Can it be BOTH? Australians LOVE a holiday and while overseas travel is high on the list for many of us we are also blessed with an abundance of fabulous holiday destinations in our own backyard.
For some of us, when we find a piece of paradise on home turf the lure of our own holiday hideaway is strong. Be honest! Have you ever checked out real estate prices at your favourite holiday spot?
Have you ever wondered if a holiday home is a good investment? Glad you asked – that’s a really good question…
So what do you need to consider?
Q. Is it business or pleasure?
We generally buy lifestyle assets for pleasure – think nice cars, boats etc. On the other hand we usually buy financial assets, such as property, with a view to an eventual profit. Even if you never intend to sell your family home it’s generally purchased with an expectation of capital gain. If you purchase a holiday home purely for your own lifestyle pleasure (and you can manage the holding costs of the property over time) that’s great. However, typically a holiday home is not something you would consider as your first investment – or maybe even your second or third – so seeking good advice is critical. It pays to consider ALL aspects of such a buy.
Q. What should you consider?
Some positive aspects of owning a holiday home may include:
• Rent-free holidays for you, family or friends any time you like.
• Potential profit from holiday rentals to others.
• Even if you don’t make a profit, rental income may offset holding costs such as maintenance, loan repayments, management fees, insurance and rates.
• Possible tax advantages.
• Possible capital growth over time.
Some people may buy a holiday home earlier in life with a view to retiring there in the future. Of course as with any investment it pays to consider the possible pitfalls as well. We certainly know of many cases where clients have made a purchase in the throes of holiday euphoria only to regret it further down the track.
Q. What could possibly go wrong?
Key considerations before proceeding with such a purchase include:
• Value for money.
How often will you use it? If you go there one weekend per month and three weeks at Christmas (ie 43 days pa) it may be cheaper to go and pay normal rates. As of July 2017 travel expenses related to an investment property are also no longer deductible1
You may only ‘check’ on a holiday home a few times a year so there could be security issues with an unoccupied property. As a result insurance can often be higher. Make sure you have a local property manager.
• Potential income vs reality.
Will you rent it to others? When, how often and what is the potential income? How many other holiday lettings are in the area? How does your property compare? Would you forgo personal use in peak season to maximise rental income?
• Holding costs.
Ongoing costs include your loan repayments, rates, insurance and maintenance plus possible costs of property management and advertising. You could use local management or manage it yourself. Without a local managing agent how will you manage access to the property, cleaning and post-letting inspections?

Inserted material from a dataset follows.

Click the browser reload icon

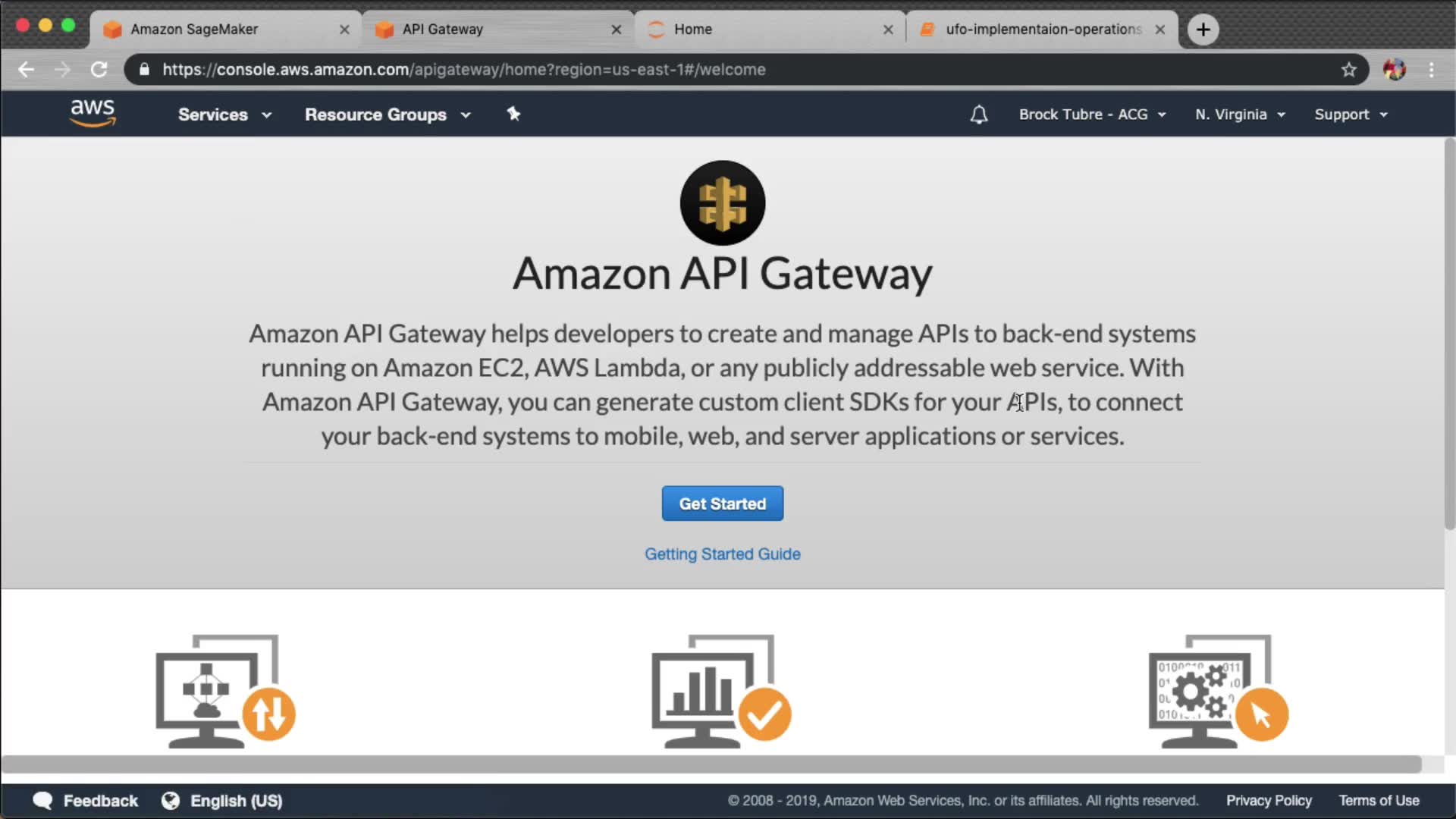[99, 70]
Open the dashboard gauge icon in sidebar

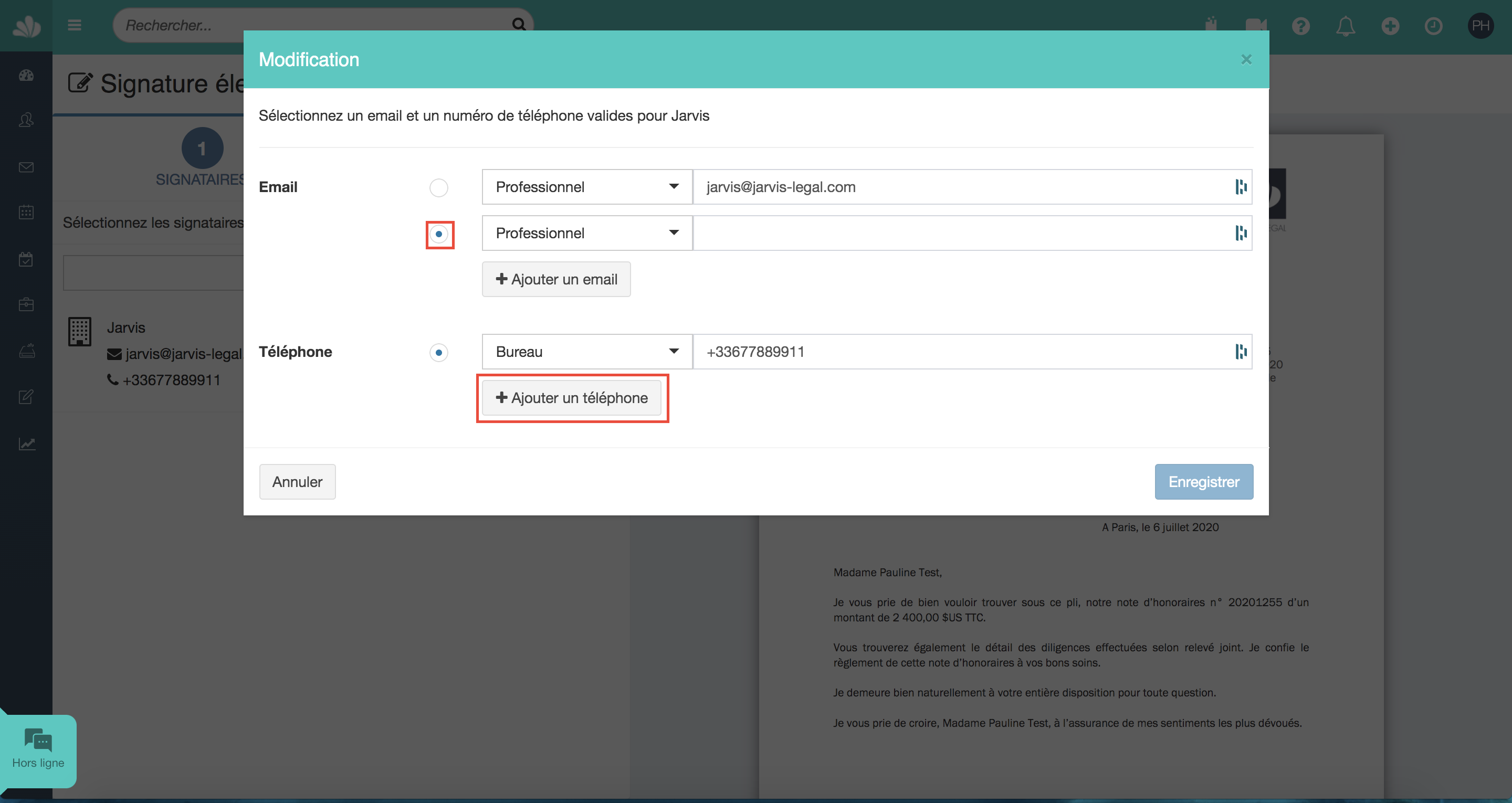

• Capital gains potential.
Carefully research property trends – you usually won’t see capital gains like those with a city property. Also holiday homes can be difficult to sell. By their very nature holiday areas usually lack
characteristics that underpin a good investment such as infrastructure, arterial roads, hospitals, schools and employment opportunities.
• Beware of freeloaders!
Managing the expectations of friends and family can be a tricky area. Best to set the ground rules right from the beginning. The golden rule? If investment potential is part of your plan then it pays to be cautious of a property purchased.